Job A: According to the post on the "Me Too" phenomenon, when did the campaign spark controversy and outcry?

*** Text block ***

The “Me Too” Phenomenon

Today I start with the “#MeToo” campaign. It sparked a lot of controversy and outcry in early October 2017 , this year, because of accusations against a certain celebrity. There have been many celebrities that have been accused over the years, and in my lifetime I can name a few at least that I grew up to be household names such as Bill Cosby and Michael Jackson for instance. Some were false allegations, others were fined or locked up. Most celebrities however seem to have gotten away with quite a bit of these allegations and get off with a fine and a small stint in jail or house arrest or not at all because the victim was found to be not trustworthy etc. This being said it seems that this has encouraged the wealthy to encourage and endorse rape culture.



Many famous women and even child actors are now bringing this to light and there are so many in this list that it's appalling. We're not putting up with it in 2017 that's for sure. I note though that on this list, though allegations have been made , most of these are within the entertainment industry. I wonder though why, with all the hype and allegations and commentary on the current President of the US, why he was not listed on this list especially being a former T.V. host etc. I am thinking it's because he has some control over the commentary though admittedly his own statements via twitter and other social outlets and speeches are not supporting him in a good light. In fact I would say he puts his foot in his mouth every time and encourages the hate and the mistreatment of not only women but anyone who has a different sexual orientation than himself being a straight white man.

I don't mention the states as it being just them in North America. We have it here too in Canada and though my fine country is a great supporter in our laws and our Parliament of acceptance of all race, creed , sexual orientation and sexuality it still has those that choose to fight this. A fine example is in my hometown whereby the law can't even punish these men for harassment. These two men frequent our downtown and churches to the point where they have been banned by more than one church for harassment and confrontations. They “preach” about how women wearing pants and wearing even the most modest clothing is a sin. Wearing make up, having our hair down, dying our hair funky colours, having different skin colours, being anything but what they believe we should be is a sin. They scream it, shout it through loud speakers, flash it in your face and go right up to you. How is this right? By law we shouldn't have people telling us what to do and wear etc , this is true that by law this is infringement on a person's space but it is not an infringement apparently on free speech and law would be stepping on that right should they lock them away. So what can one do? How can we stop this spread of rape culture? Of the encouragement of this through media and other outlets?

*** Dataset entries ***

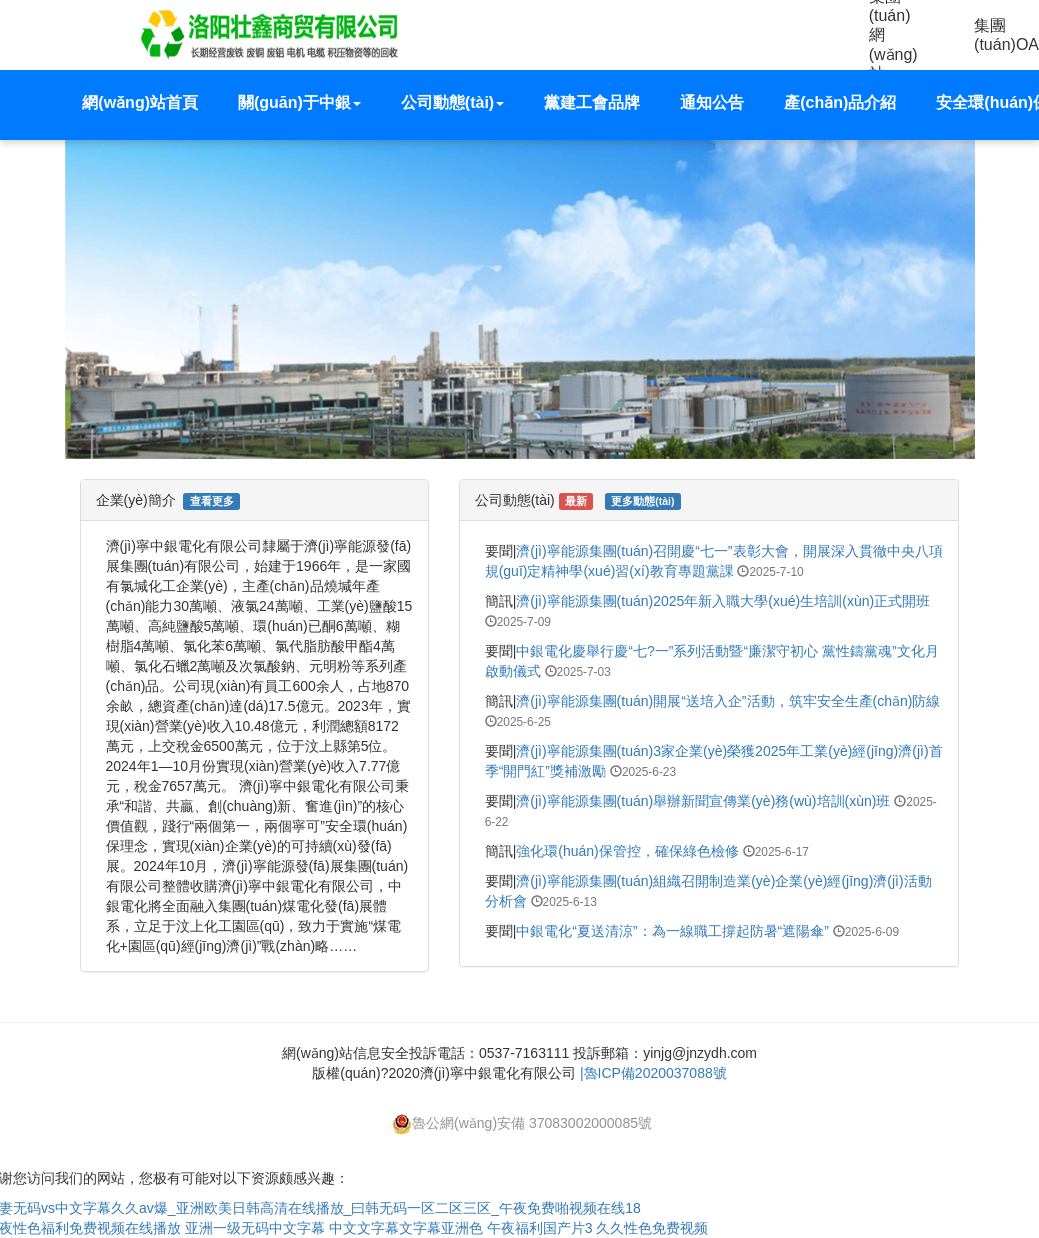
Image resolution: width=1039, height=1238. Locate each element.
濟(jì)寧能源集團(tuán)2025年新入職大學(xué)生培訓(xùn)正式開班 (723, 601)
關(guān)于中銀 (299, 102)
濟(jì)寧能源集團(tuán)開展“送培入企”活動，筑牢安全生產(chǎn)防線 (728, 701)
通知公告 (712, 102)
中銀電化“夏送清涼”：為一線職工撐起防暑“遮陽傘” (672, 931)
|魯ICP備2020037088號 (653, 1073)
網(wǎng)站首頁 (140, 102)
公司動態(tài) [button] (452, 102)
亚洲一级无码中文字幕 (255, 1228)
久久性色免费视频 (652, 1228)
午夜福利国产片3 (540, 1228)
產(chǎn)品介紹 (840, 102)
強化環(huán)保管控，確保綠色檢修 (627, 851)
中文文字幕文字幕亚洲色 (406, 1228)
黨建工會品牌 (592, 102)
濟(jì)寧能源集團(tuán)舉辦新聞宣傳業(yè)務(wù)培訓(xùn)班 (703, 801)
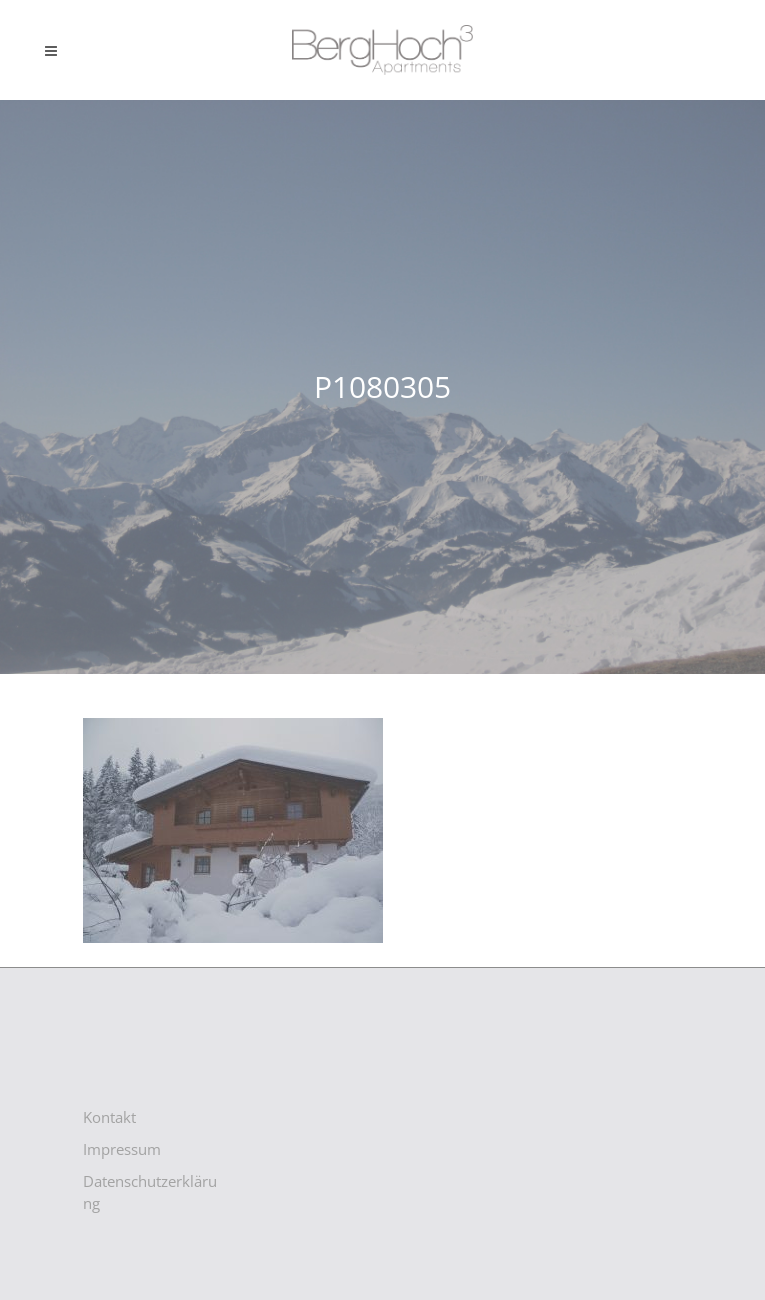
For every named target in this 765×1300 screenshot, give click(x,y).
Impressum (122, 1149)
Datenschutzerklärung (150, 1192)
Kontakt (109, 1117)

***

Job B: Return everything in the listing from the line containing "For every named" down to the end of the listing, reproducing each line verbatim.

Exercise response A: In early October 2017.

Exercise response B:
For every named target in this 765×1300 screenshot, give click(x,y).
Impressum (122, 1149)
Datenschutzerklärung (150, 1192)
Kontakt (109, 1117)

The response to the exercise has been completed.